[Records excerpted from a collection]

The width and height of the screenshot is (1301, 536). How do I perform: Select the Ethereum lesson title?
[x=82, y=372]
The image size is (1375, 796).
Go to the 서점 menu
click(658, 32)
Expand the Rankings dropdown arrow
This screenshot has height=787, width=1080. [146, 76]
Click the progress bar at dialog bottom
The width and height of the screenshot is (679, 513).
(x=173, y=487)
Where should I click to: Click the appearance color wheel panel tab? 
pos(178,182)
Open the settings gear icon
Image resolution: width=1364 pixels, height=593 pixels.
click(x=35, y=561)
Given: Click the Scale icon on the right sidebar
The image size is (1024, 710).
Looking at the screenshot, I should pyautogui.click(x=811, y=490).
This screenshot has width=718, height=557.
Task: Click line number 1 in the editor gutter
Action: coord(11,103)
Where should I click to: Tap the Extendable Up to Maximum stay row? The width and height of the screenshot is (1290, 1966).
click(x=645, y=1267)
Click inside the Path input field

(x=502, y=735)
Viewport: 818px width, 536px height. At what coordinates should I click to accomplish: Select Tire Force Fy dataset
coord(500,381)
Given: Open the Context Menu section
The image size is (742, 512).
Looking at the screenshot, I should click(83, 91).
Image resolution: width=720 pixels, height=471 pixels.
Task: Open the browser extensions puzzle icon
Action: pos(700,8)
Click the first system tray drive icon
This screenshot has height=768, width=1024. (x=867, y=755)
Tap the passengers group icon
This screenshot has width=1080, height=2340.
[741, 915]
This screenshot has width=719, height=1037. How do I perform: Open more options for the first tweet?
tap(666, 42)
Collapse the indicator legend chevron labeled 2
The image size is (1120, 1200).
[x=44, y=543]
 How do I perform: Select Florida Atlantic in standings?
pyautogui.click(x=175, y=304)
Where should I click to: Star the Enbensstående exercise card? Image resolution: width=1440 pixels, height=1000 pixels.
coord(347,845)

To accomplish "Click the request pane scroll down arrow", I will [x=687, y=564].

[About this task] Transcribe each entry verbatim, leaving none out.

[Reply to the task]
The width and height of the screenshot is (1301, 536). How do I perform: Select the Ethereum lesson title?
[x=82, y=372]
The image size is (1375, 796).
Go to the 서점 menu
click(658, 32)
Expand the Rankings dropdown arrow
This screenshot has height=787, width=1080. [146, 76]
Click the progress bar at dialog bottom
The width and height of the screenshot is (679, 513).
(x=173, y=487)
Where should I click to: Click the appearance color wheel panel tab? 
pos(178,182)
Open the settings gear icon
Image resolution: width=1364 pixels, height=593 pixels.
click(x=35, y=561)
Given: Click the Scale icon on the right sidebar
The image size is (1024, 710).
Looking at the screenshot, I should pyautogui.click(x=811, y=490).
This screenshot has width=718, height=557.
Task: Click line number 1 in the editor gutter
Action: coord(11,103)
Where should I click to: Tap the Extendable Up to Maximum stay row? The width and height of the screenshot is (1290, 1966).
click(x=645, y=1267)
Click inside the Path input field

(x=502, y=735)
Viewport: 818px width, 536px height. At what coordinates should I click to accomplish: Select Tire Force Fy dataset
coord(500,381)
Given: Open the Context Menu section
The image size is (742, 512).
Looking at the screenshot, I should click(83, 91).
Image resolution: width=720 pixels, height=471 pixels.
Task: Open the browser extensions puzzle icon
Action: pos(700,8)
Click the first system tray drive icon
This screenshot has height=768, width=1024. (x=867, y=755)
Tap the passengers group icon
This screenshot has width=1080, height=2340.
[741, 915]
This screenshot has width=719, height=1037. How do I perform: Open more options for the first tweet?
tap(666, 42)
Collapse the indicator legend chevron labeled 2
The image size is (1120, 1200).
[x=44, y=543]
 How do I perform: Select Florida Atlantic in standings?
pyautogui.click(x=175, y=304)
Where should I click to: Star the Enbensstående exercise card? Image resolution: width=1440 pixels, height=1000 pixels.
coord(347,845)

To accomplish "Click the request pane scroll down arrow", I will [x=687, y=564].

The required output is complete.